(PROVIDED RECORDS begins)

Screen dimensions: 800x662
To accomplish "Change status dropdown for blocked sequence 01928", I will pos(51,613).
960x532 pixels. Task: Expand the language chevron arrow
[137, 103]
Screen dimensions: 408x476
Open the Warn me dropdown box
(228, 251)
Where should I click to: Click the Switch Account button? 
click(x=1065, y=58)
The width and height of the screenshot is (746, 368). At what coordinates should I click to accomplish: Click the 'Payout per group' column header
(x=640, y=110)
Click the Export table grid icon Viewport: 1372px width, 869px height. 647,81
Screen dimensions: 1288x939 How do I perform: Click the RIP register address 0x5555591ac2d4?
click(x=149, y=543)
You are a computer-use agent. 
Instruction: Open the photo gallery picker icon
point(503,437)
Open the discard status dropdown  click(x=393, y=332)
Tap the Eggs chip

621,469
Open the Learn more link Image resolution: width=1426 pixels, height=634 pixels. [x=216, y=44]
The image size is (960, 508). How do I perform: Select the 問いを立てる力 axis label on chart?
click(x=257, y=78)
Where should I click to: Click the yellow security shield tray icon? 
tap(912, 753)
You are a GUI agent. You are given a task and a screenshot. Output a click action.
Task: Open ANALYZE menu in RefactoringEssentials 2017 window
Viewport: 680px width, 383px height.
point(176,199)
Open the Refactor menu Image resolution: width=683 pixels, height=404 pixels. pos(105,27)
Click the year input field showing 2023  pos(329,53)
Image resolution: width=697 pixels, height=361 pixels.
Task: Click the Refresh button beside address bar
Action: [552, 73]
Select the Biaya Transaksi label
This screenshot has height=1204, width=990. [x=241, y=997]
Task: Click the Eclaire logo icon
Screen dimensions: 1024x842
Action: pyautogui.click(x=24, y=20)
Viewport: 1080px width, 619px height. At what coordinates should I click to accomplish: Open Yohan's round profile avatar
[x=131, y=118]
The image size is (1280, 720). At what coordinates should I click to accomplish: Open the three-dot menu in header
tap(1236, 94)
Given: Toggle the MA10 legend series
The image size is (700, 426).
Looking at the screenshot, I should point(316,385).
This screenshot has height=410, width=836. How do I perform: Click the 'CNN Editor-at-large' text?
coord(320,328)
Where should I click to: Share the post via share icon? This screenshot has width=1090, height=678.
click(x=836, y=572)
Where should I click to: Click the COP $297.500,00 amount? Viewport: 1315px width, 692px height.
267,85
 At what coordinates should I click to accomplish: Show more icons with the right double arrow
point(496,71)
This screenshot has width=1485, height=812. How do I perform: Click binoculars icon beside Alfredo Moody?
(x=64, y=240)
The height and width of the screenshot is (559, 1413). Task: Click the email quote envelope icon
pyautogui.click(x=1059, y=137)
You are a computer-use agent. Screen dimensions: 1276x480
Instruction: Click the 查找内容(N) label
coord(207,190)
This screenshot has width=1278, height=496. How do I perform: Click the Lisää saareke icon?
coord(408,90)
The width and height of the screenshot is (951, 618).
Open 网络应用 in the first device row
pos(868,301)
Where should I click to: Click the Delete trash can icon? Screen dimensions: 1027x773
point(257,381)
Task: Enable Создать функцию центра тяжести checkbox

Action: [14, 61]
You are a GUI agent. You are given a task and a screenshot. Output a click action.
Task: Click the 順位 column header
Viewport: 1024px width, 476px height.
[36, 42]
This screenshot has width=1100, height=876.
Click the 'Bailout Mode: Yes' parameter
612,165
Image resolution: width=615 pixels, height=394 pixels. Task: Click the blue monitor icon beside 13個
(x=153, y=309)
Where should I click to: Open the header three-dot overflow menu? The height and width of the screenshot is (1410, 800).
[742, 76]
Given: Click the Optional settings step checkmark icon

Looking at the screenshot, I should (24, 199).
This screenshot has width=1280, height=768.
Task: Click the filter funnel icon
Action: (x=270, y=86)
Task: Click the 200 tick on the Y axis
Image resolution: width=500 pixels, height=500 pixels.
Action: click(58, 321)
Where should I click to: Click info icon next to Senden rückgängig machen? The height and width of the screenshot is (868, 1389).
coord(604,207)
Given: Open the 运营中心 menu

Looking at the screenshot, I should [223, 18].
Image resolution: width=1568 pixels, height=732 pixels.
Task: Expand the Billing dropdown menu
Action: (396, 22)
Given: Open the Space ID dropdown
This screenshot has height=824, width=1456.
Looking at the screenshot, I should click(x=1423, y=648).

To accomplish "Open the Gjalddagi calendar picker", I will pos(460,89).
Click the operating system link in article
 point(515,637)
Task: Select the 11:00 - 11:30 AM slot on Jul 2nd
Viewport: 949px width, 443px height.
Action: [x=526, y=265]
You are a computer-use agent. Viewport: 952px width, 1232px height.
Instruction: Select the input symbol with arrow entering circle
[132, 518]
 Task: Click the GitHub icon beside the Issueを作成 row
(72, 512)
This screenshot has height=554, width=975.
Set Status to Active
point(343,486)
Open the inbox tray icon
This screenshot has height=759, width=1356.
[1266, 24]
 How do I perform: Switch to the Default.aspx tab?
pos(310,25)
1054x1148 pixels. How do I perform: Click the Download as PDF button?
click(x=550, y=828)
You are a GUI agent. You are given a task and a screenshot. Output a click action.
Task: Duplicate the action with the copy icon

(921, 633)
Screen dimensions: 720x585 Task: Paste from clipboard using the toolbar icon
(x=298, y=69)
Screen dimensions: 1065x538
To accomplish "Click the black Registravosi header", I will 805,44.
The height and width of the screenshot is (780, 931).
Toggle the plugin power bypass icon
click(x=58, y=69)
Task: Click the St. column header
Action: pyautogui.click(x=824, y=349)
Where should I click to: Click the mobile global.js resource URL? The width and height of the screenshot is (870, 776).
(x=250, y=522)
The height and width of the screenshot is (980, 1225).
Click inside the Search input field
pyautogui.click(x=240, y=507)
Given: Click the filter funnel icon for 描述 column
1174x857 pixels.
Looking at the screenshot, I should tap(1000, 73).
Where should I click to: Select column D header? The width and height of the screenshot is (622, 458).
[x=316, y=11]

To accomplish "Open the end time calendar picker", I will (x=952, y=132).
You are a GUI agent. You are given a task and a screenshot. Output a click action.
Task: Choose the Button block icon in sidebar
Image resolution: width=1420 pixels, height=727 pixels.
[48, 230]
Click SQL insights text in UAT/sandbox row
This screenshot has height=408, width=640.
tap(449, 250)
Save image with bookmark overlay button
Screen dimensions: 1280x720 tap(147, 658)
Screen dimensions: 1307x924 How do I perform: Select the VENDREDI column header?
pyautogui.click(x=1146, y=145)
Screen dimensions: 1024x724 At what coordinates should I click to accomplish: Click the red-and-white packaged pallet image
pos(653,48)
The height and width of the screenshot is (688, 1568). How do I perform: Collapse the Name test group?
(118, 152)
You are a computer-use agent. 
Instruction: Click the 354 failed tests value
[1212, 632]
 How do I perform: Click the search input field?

(PROVIDED RECORDS ends)

All entries should be restated word for word.

Screen dimensions: 800x662
To accomplish "Change status dropdown for blocked sequence 01928", I will pos(51,613).
960x532 pixels. Task: Expand the language chevron arrow
[137, 103]
Screen dimensions: 408x476
Open the Warn me dropdown box
(228, 251)
Where should I click to: Click the Switch Account button? 
click(x=1065, y=58)
The width and height of the screenshot is (746, 368). At what coordinates should I click to accomplish: Click the 'Payout per group' column header
(x=640, y=110)
Click the Export table grid icon Viewport: 1372px width, 869px height. 647,81
Screen dimensions: 1288x939 How do I perform: Click the RIP register address 0x5555591ac2d4?
click(x=149, y=543)
You are a computer-use agent. 
Instruction: Open the photo gallery picker icon
point(503,437)
Open the discard status dropdown  click(x=393, y=332)
Tap the Eggs chip

621,469
Open the Learn more link Image resolution: width=1426 pixels, height=634 pixels. [x=216, y=44]
The image size is (960, 508). How do I perform: Select the 問いを立てる力 axis label on chart?
click(x=257, y=78)
Where should I click to: Click the yellow security shield tray icon? 
tap(912, 753)
You are a GUI agent. You are given a task and a screenshot. Output a click action.
Task: Open ANALYZE menu in RefactoringEssentials 2017 window
Viewport: 680px width, 383px height.
point(176,199)
Open the Refactor menu Image resolution: width=683 pixels, height=404 pixels. pos(105,27)
Click the year input field showing 2023  pos(329,53)
Image resolution: width=697 pixels, height=361 pixels.
Task: Click the Refresh button beside address bar
Action: [552, 73]
Select the Biaya Transaksi label
This screenshot has height=1204, width=990. [x=241, y=997]
Task: Click the Eclaire logo icon
Screen dimensions: 1024x842
Action: pyautogui.click(x=24, y=20)
Viewport: 1080px width, 619px height. At what coordinates should I click to accomplish: Open Yohan's round profile avatar
[x=131, y=118]
The image size is (1280, 720). At what coordinates should I click to accomplish: Open the three-dot menu in header
tap(1236, 94)
Given: Toggle the MA10 legend series
The image size is (700, 426).
Looking at the screenshot, I should point(316,385).
This screenshot has height=410, width=836. How do I perform: Click the 'CNN Editor-at-large' text?
coord(320,328)
Where should I click to: Share the post via share icon? This screenshot has width=1090, height=678.
click(x=836, y=572)
Where should I click to: Click the COP $297.500,00 amount? Viewport: 1315px width, 692px height.
267,85
 At what coordinates should I click to accomplish: Show more icons with the right double arrow
point(496,71)
This screenshot has width=1485, height=812. How do I perform: Click binoculars icon beside Alfredo Moody?
(x=64, y=240)
The height and width of the screenshot is (559, 1413). Task: Click the email quote envelope icon
pyautogui.click(x=1059, y=137)
You are a computer-use agent. Screen dimensions: 1276x480
Instruction: Click the 查找内容(N) label
coord(207,190)
This screenshot has width=1278, height=496. How do I perform: Click the Lisää saareke icon?
coord(408,90)
The width and height of the screenshot is (951, 618).
Open 网络应用 in the first device row
pos(868,301)
Where should I click to: Click the Delete trash can icon? Screen dimensions: 1027x773
point(257,381)
Task: Enable Создать функцию центра тяжести checkbox

Action: [14, 61]
You are a GUI agent. You are given a task and a screenshot. Output a click action.
Task: Click the 順位 column header
Viewport: 1024px width, 476px height.
[36, 42]
This screenshot has width=1100, height=876.
Click the 'Bailout Mode: Yes' parameter
612,165
Image resolution: width=615 pixels, height=394 pixels. Task: Click the blue monitor icon beside 13個
(x=153, y=309)
Where should I click to: Open the header three-dot overflow menu? The height and width of the screenshot is (1410, 800).
[742, 76]
Given: Click the Optional settings step checkmark icon

Looking at the screenshot, I should (24, 199).
This screenshot has width=1280, height=768.
Task: Click the filter funnel icon
Action: (x=270, y=86)
Task: Click the 200 tick on the Y axis
Image resolution: width=500 pixels, height=500 pixels.
Action: click(58, 321)
Where should I click to: Click info icon next to Senden rückgängig machen? The height and width of the screenshot is (868, 1389).
coord(604,207)
Given: Open the 运营中心 menu

Looking at the screenshot, I should [223, 18].
Image resolution: width=1568 pixels, height=732 pixels.
Task: Expand the Billing dropdown menu
Action: (396, 22)
Given: Open the Space ID dropdown
This screenshot has height=824, width=1456.
Looking at the screenshot, I should click(x=1423, y=648).

To accomplish "Open the Gjalddagi calendar picker", I will pos(460,89).
Click the operating system link in article
 point(515,637)
Task: Select the 11:00 - 11:30 AM slot on Jul 2nd
Viewport: 949px width, 443px height.
Action: [x=526, y=265]
You are a computer-use agent. Viewport: 952px width, 1232px height.
Instruction: Select the input symbol with arrow entering circle
[132, 518]
 Task: Click the GitHub icon beside the Issueを作成 row
(72, 512)
This screenshot has height=554, width=975.
Set Status to Active
point(343,486)
Open the inbox tray icon
This screenshot has height=759, width=1356.
[1266, 24]
 How do I perform: Switch to the Default.aspx tab?
pos(310,25)
1054x1148 pixels. How do I perform: Click the Download as PDF button?
click(x=550, y=828)
You are a GUI agent. You are given a task and a screenshot. Output a click action.
Task: Duplicate the action with the copy icon

(921, 633)
Screen dimensions: 720x585 Task: Paste from clipboard using the toolbar icon
(x=298, y=69)
Screen dimensions: 1065x538
To accomplish "Click the black Registravosi header", I will 805,44.
The height and width of the screenshot is (780, 931).
Toggle the plugin power bypass icon
click(x=58, y=69)
Task: Click the St. column header
Action: pyautogui.click(x=824, y=349)
Where should I click to: Click the mobile global.js resource URL? The width and height of the screenshot is (870, 776).
(x=250, y=522)
The height and width of the screenshot is (980, 1225).
Click inside the Search input field
pyautogui.click(x=240, y=507)
Given: Click the filter funnel icon for 描述 column
1174x857 pixels.
Looking at the screenshot, I should tap(1000, 73).
Where should I click to: Select column D header? The width and height of the screenshot is (622, 458).
[x=316, y=11]

To accomplish "Open the end time calendar picker", I will (x=952, y=132).
You are a GUI agent. You are given a task and a screenshot. Output a click action.
Task: Choose the Button block icon in sidebar
Image resolution: width=1420 pixels, height=727 pixels.
[48, 230]
Click SQL insights text in UAT/sandbox row
This screenshot has height=408, width=640.
tap(449, 250)
Save image with bookmark overlay button
Screen dimensions: 1280x720 tap(147, 658)
Screen dimensions: 1307x924 How do I perform: Select the VENDREDI column header?
pyautogui.click(x=1146, y=145)
Screen dimensions: 1024x724 At what coordinates should I click to accomplish: Click the red-and-white packaged pallet image
pos(653,48)
The height and width of the screenshot is (688, 1568). How do I perform: Collapse the Name test group?
(118, 152)
You are a computer-use agent. 
Instruction: Click the 354 failed tests value
[1212, 632]
 How do I perform: Click the search input field?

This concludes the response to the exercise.